Beslenmesinde sadece anne sütünün ne kadar önemli olduğunu da artık bütün dünya kabul ediyor ve ben onu sağlıklı bir şekilde besleyebildiğim için her gün şükrediyorum. :)
Şimdilik benden haberler bunlar diyeyim ve tarife geçeyim. :)
Fava; benim çok sevdiğim, bayıldığım hatta zaman zaman aş erdiğim bir meze! :)
Dünde tam olarak öyle oldu, sanki hamileymişim gibi bir canım çekti anlatamam size. Allah'tan annem bizdeydi ve kendisi pek çok şeyin olduğu gibi favanında profesörüdür! :)
"Malzemen varsa yapıvereyim hemen" dedi, bende canım istedi deyince hemen yapacağını bildiğim için :) bu haftaki Taze Masa siparişlerime, kuru baklayı eklemiştim zaten :)
Fava'yı; yıllar önce 2008 de YemekName için yapmıştım. Bloguma da eklemiştim.
Ama o zaman nedense annemin tarifini değil de kitaptan başka bir tarif denemişim, çok fazla içime sinmeyen oldukça koyu kıvamlı bir fava olmuştu.
Oldukça uzun zamandır da annemin tarifini deneyip, eklemek geçiyordu içimden.
Kısmet; evde bolca zaman geçirdiğim ve annemin de sürekli yanımda olduğu bu bebekli günlere imiş :)
Ben bu yazıyı yazmadan önce sütüme gaz yapar korkusunu bir yana bırakıp yarım borcamı mideye indirdim, varın lezzetini siz hesap edin :)
Hatta zeytinyağlı enginar pişirip, üzerine fava ekleyerek tükettik ve hem görüntüsü hem de lezzeti on numara oldu.

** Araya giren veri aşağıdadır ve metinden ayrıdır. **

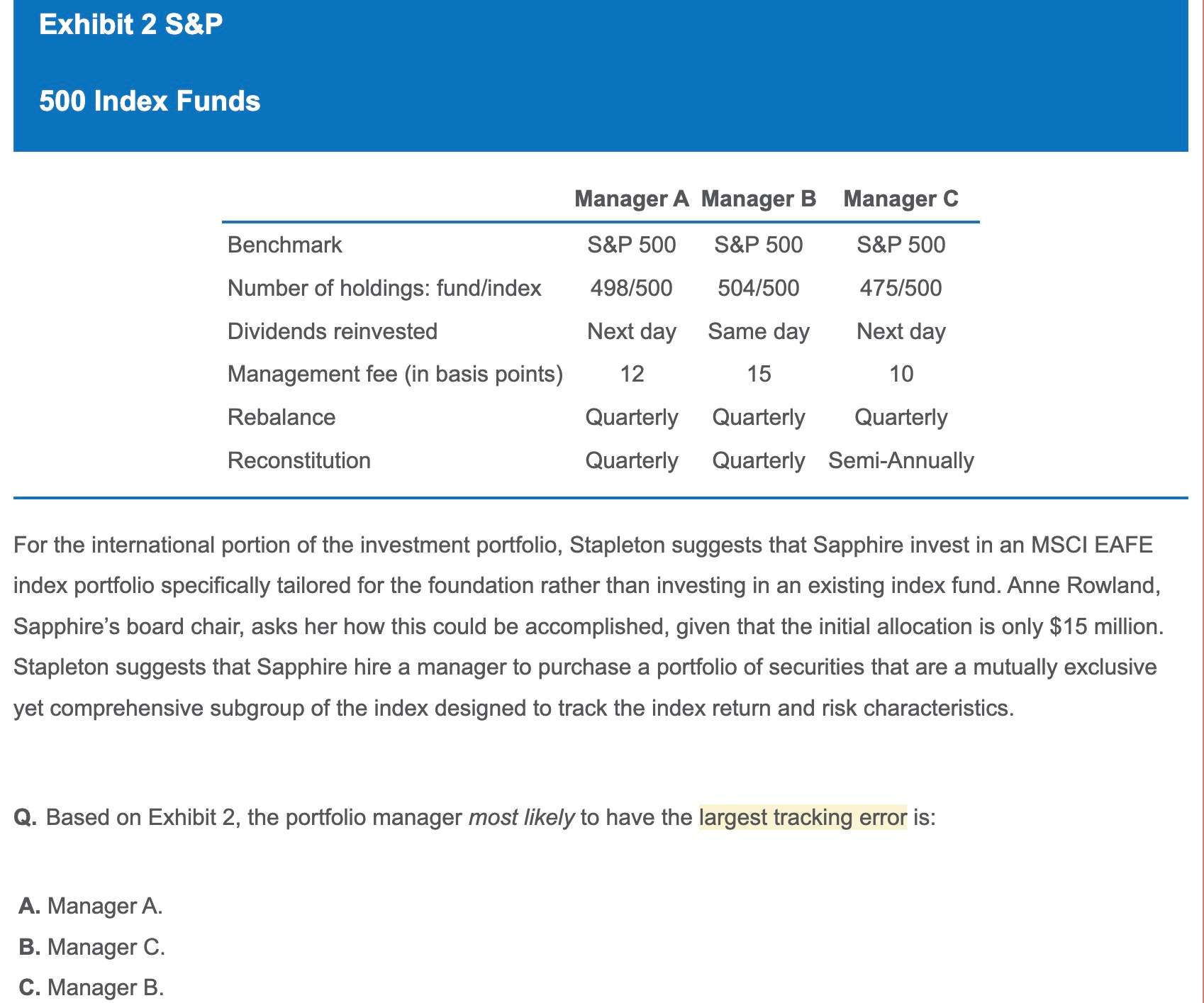The image size is (1204, 1003).
Task: Click the 'Dividends reinvested' row label
Action: coord(332,331)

Zeytinyağlı enginar tarifi bir sonraki yazıda...:)
Malzemeler
- 1 Su Bardağı Kuru İç Bakla
- 2,5 Su Bardağı Su
- 1 Adet (orta boy) Soğan
- 1 Çay Bardağı Zeytinyağ
- 5 Adet Kesme Şeker
- 1 Çay Kaşığı Tuz
- Dereotu (süslemek için)
- Baklaları bir gece önceden ılık suda bekletin.

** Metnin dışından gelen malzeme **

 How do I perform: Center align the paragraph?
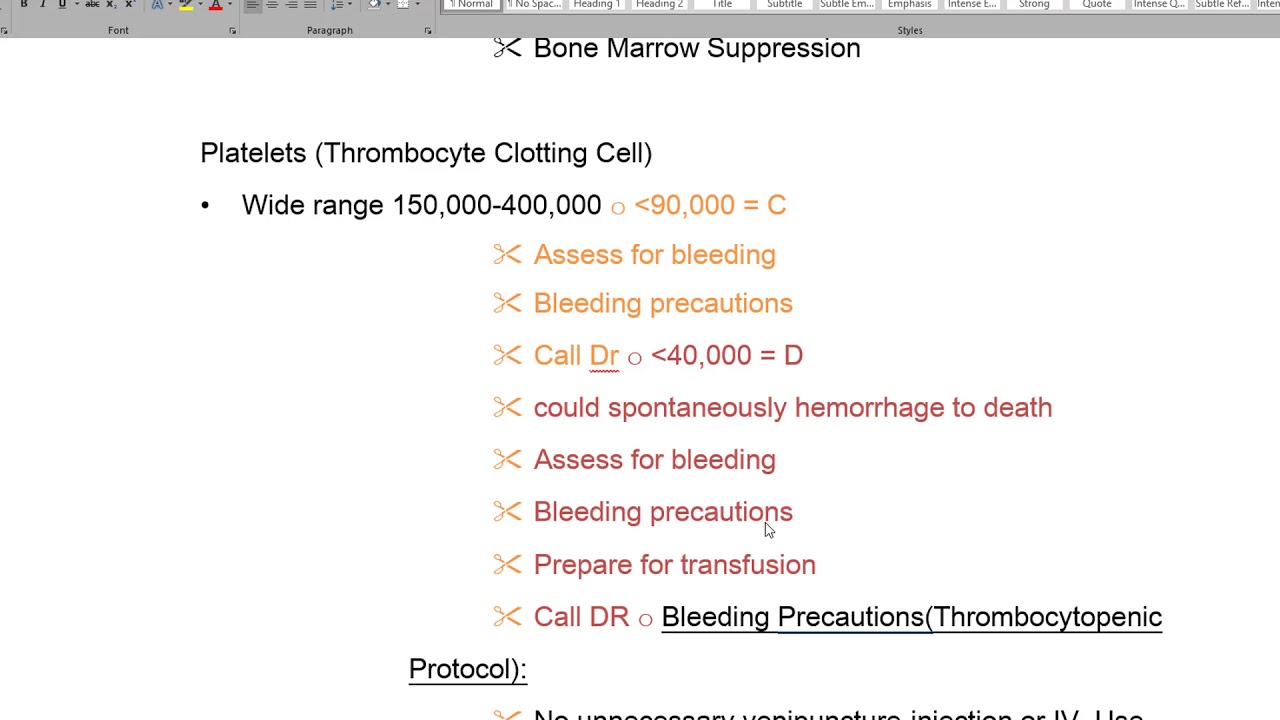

- Soğanları küp küp şekilde doğrayın, 1 çay bardağı zeytinyağ ile rengi sararıp şeffaflaşıncaya kadar 2-3 dk. kavurun.
- Soğanlar kavrulunca suyu ekleyin ve kaynatın.

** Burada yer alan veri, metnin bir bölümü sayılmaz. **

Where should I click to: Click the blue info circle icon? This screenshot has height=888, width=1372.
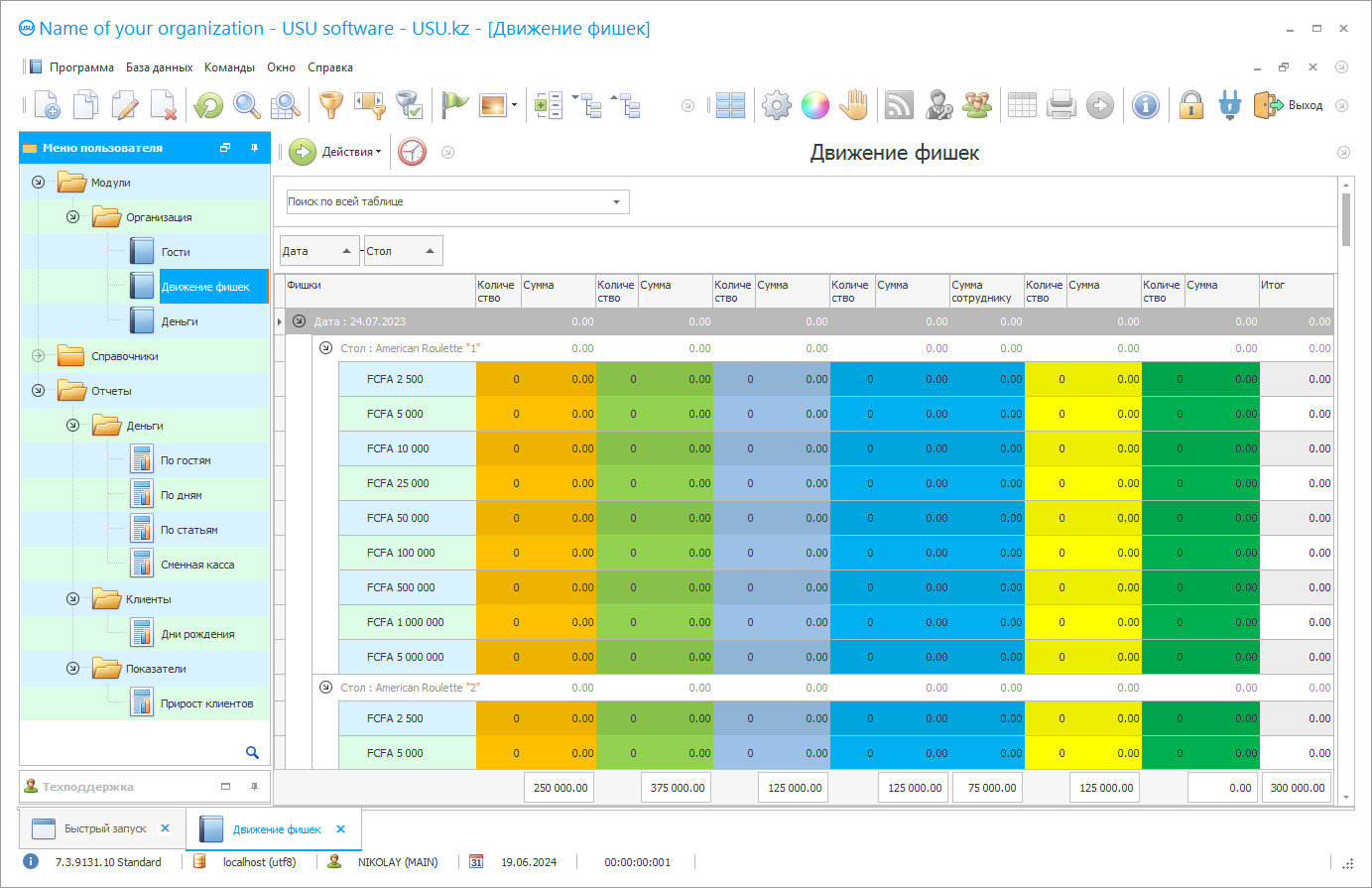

- Soğanlı su kaynayınca, süzdüğünüz baklaları, şekeri ve tuzu ekleyin ve orta ateşte baklalar iyice yumuşayıp dağılıncaya kadar pişirin. (Bu aşamada annem düdüklü tencere kullanıyor, tüm malzemeleri ekleyip, kısık ateşte 20 dk. pişirmek gayet yeterli oluyor)
- Baklalar pişince ya da düdüklü tencerenin süresi dolup kapağı açılabilir hale geldiğinde, el blenderi ile pürüzsüz bir kıvam alıncaya kadar çekin. Bu aşamada şekerini ve tuzunu kontrol ederek damak zevkinize göre arttırabilirsiniz.
- Karışımı; kare veya dikdörtgen bir borcama kalınlığı 2 cm olacak şekilde dökün.
- Buzdolabında en az 5-6 saat yada bir gece beklettikten sonra kare kare dilimleyerek ve dereotu ile süsleyerek servis yapın.
Servis Önerileri;
- Zeytinyağlı enginar pişirdiğinizde, ortalarını garnitür ile doldurmak yerine fava ile doldurabilir ve muhteşem bir lezzet elde edebilirsiniz. Hatta favayı krema sıkma aleti ile şekilli olarak sıkarsanız davet sofralarınız için çok hoş bir sunum olur.
- Favayı bütün olarak borcama dökmek yerine minik muffin kalıplarına dökebilir, tek kişilik sunumlar elde edebilirsiniz. Favayı dökmeden önce kalıbı hafifçe su ile çalkalamayı unutmayın.
- Mandalina büyüklüğünde domateslerin içini oyarak, içlerini fava ile doldurabilir yine tek kişilik sunumlar elde edebilirsiniz. Üstelik domates, fava ve dereotu üçlüsü harika bir lezzet oluşturur.